--- Input for this task Enclosed Below ---

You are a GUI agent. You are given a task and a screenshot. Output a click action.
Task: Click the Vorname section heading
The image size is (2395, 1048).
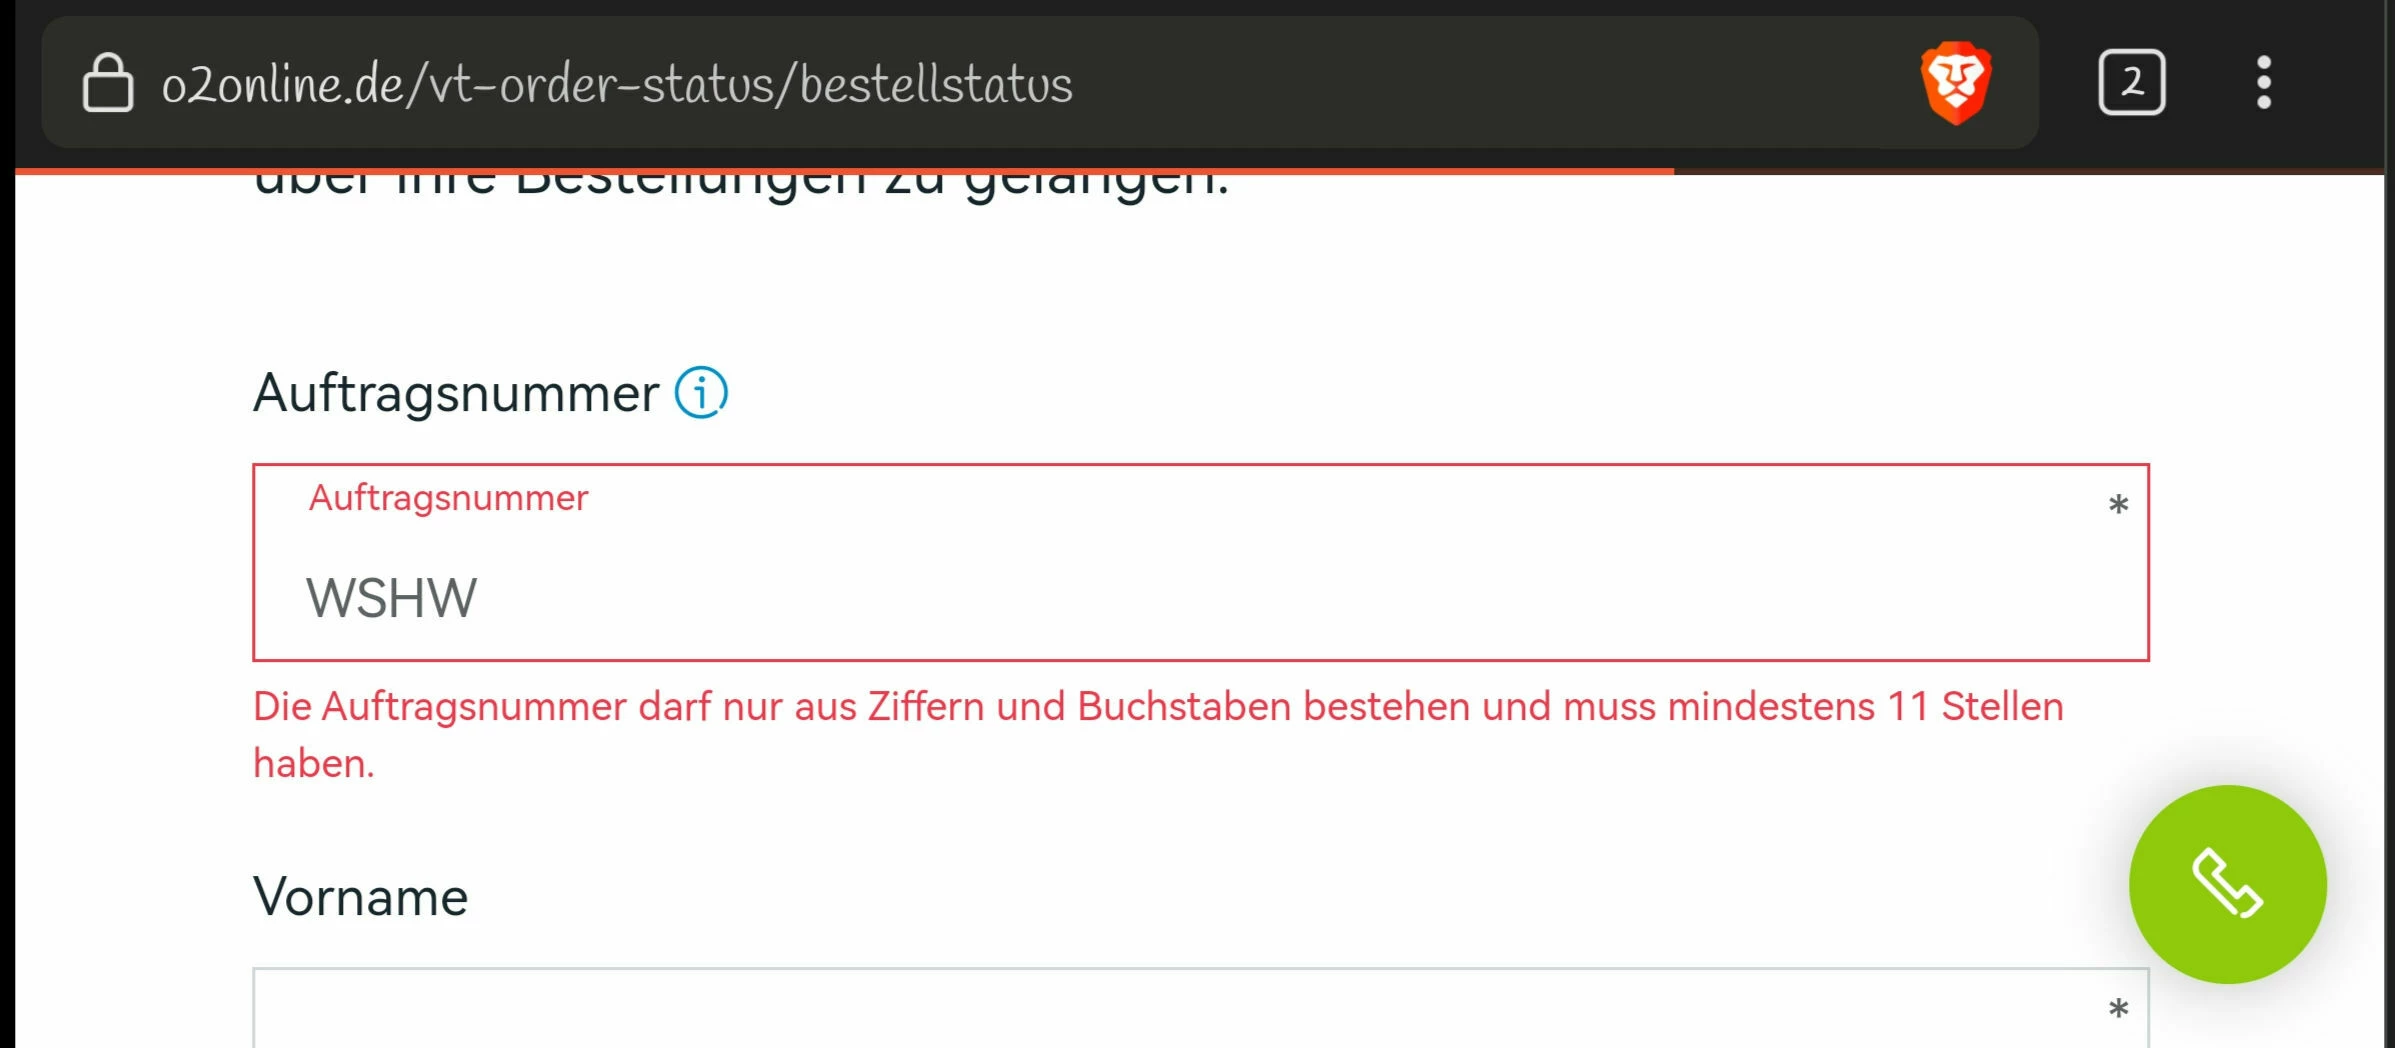(x=360, y=896)
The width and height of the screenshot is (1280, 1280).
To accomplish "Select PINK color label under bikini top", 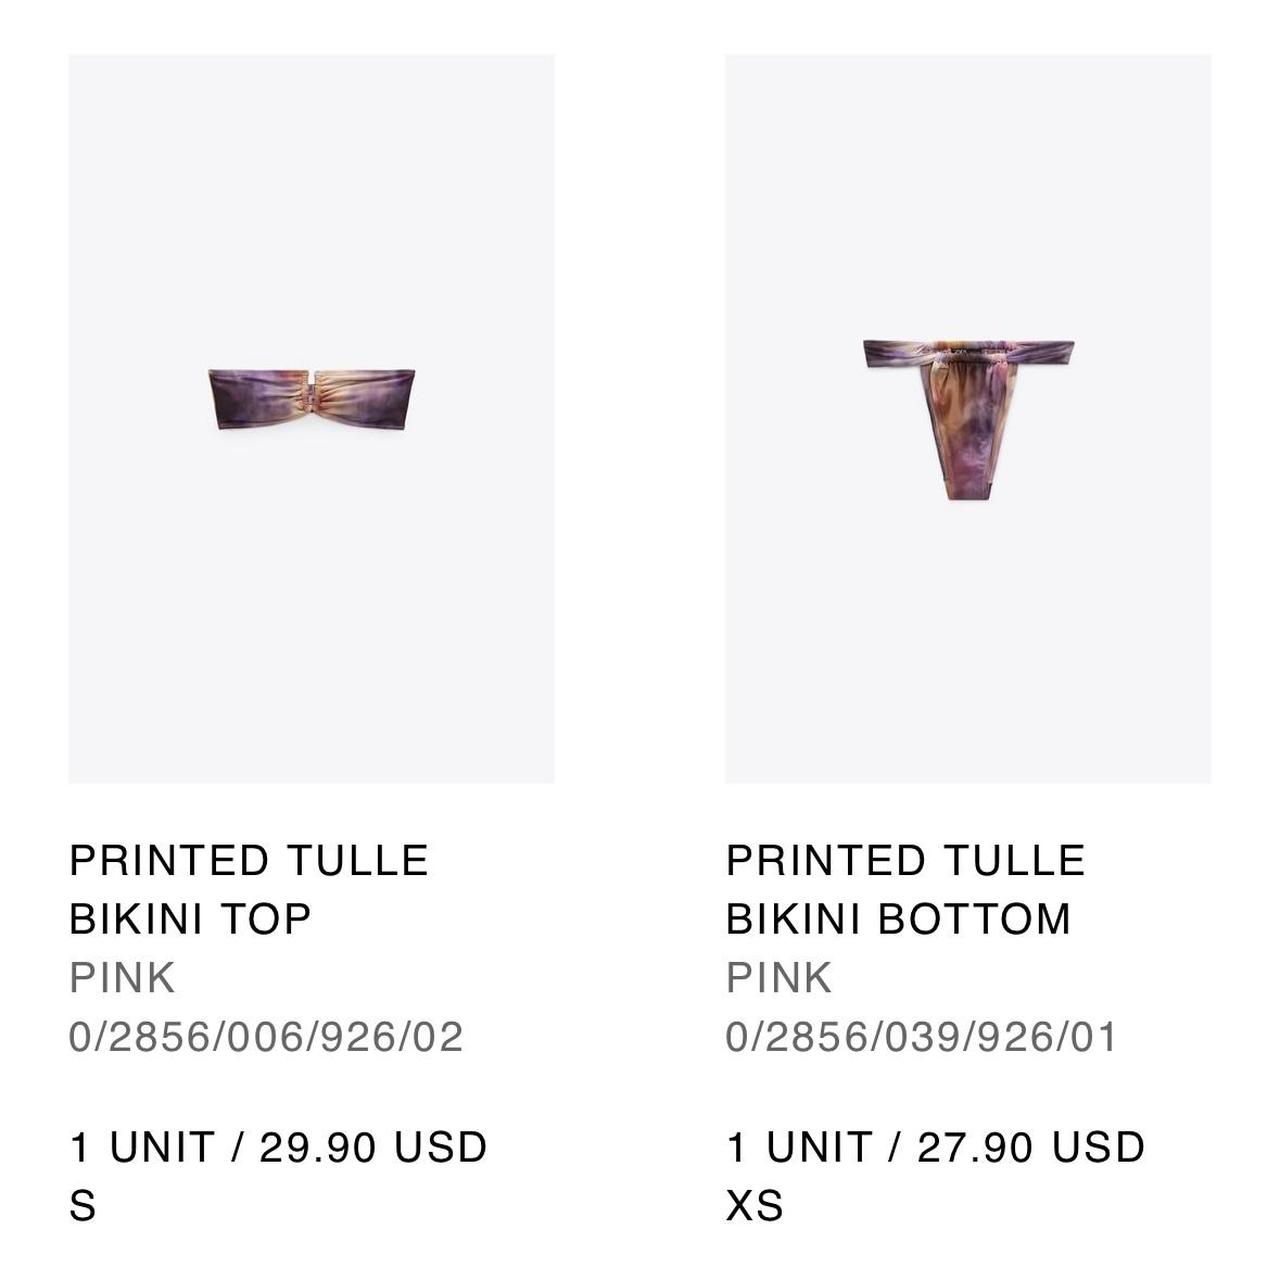I will (x=122, y=977).
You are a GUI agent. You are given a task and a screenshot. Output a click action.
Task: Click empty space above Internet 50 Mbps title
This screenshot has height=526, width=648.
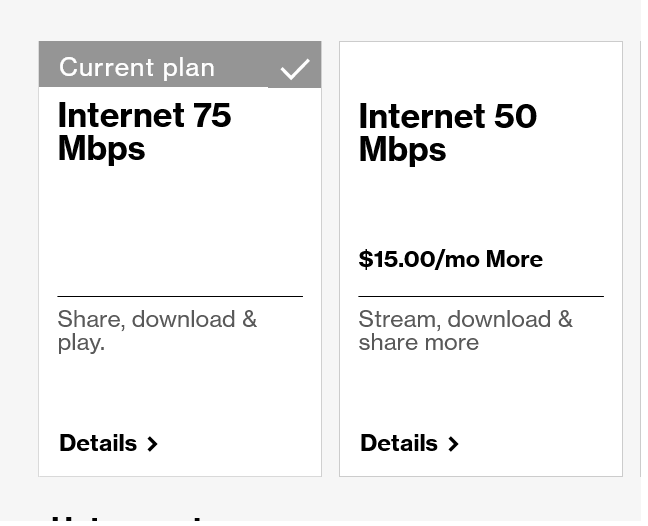pyautogui.click(x=480, y=70)

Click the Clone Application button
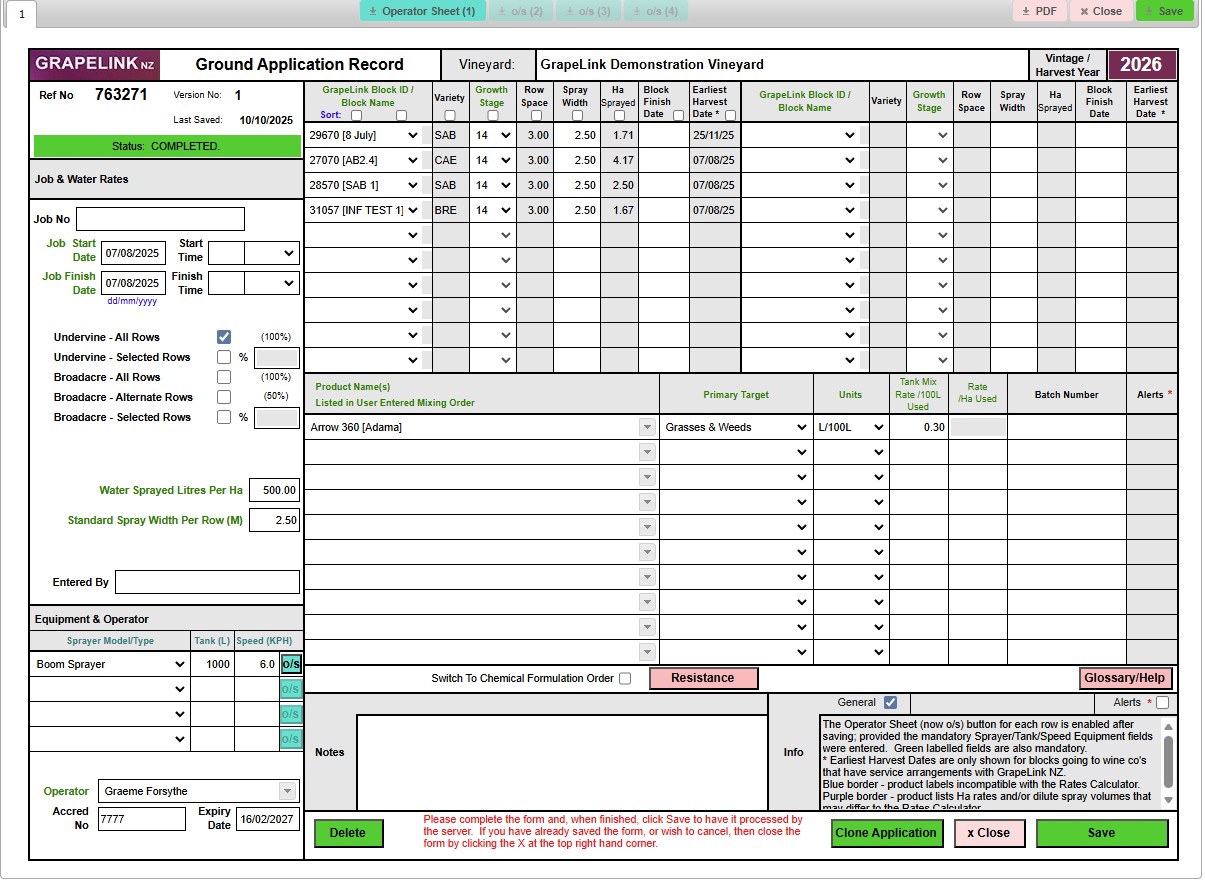(x=887, y=833)
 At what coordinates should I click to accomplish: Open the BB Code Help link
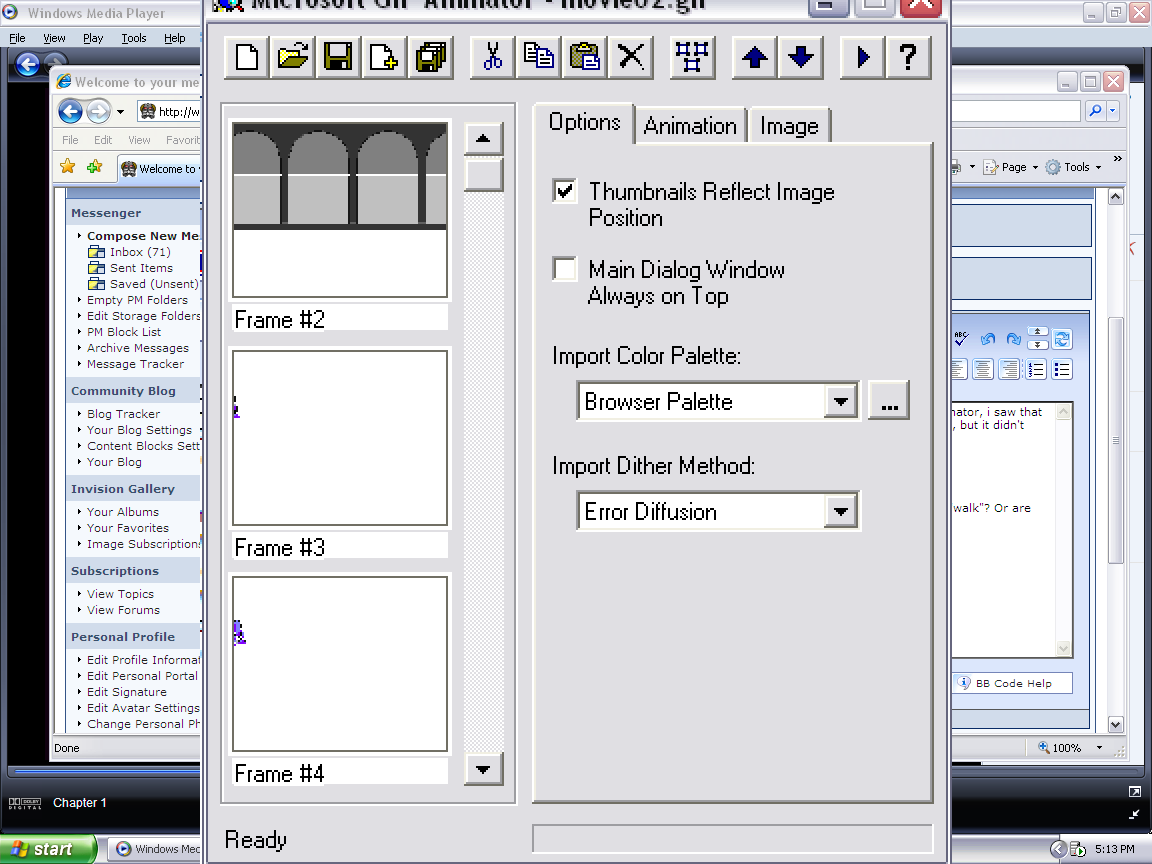tap(1012, 683)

--- End of Enclosed Input for this task ---

• _Try it_:
Reproduce, without alteration and without pictures, only those lines that lie between the first line of the entries above and the line containing "The width and", both of them included.

• _Written solution_:
You are a GUI agent. You are given a task and a screenshot. Output a click action.
Task: Click the Vorname section heading
The image size is (2395, 1048).
(x=360, y=896)
The width and height of the screenshot is (1280, 1280).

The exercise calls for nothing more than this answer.